EXERCISE REQUIREMENTS. Copy each line from the entries that the word "agent" appears in.

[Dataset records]
════

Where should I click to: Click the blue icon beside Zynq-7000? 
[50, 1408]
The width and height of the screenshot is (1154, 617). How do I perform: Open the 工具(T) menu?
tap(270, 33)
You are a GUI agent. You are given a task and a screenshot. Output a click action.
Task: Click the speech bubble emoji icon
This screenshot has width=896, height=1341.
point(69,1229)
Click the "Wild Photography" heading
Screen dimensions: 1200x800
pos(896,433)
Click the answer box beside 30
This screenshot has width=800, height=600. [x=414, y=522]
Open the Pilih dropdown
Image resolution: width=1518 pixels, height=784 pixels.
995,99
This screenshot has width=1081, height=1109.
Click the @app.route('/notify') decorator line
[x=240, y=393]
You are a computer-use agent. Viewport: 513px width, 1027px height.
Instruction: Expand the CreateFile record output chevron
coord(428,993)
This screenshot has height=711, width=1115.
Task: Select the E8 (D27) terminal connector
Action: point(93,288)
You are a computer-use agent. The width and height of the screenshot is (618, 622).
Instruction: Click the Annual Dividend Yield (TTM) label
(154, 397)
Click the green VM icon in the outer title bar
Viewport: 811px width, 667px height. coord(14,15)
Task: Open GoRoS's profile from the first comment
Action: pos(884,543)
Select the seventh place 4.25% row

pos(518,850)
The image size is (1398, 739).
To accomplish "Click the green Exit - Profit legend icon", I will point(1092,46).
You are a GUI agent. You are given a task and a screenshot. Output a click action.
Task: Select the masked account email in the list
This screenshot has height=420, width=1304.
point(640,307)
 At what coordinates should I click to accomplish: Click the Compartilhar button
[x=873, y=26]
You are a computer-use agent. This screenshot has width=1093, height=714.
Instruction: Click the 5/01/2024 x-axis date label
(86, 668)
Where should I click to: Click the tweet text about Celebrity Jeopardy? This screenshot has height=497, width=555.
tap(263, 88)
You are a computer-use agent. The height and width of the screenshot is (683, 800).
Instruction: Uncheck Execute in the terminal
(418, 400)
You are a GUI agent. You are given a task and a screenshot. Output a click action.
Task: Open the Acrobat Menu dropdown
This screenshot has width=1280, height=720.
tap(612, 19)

════

RESULT FOR THIS EXERCISE.
You are a GUI agent. You are given a task and a screenshot. Output a click action.
You are a computer-use agent. Viewport: 513px width, 1027px height.
You are a computer-use agent. The width and height of the screenshot is (618, 622).
You are a GUI agent. You are given a task and a screenshot. Output a click action.
You are a computer-use agent. This screenshot has width=1093, height=714.
You are a computer-use agent. The height and width of the screenshot is (683, 800).
You are a GUI agent. You are given a task and a screenshot. Output a click action.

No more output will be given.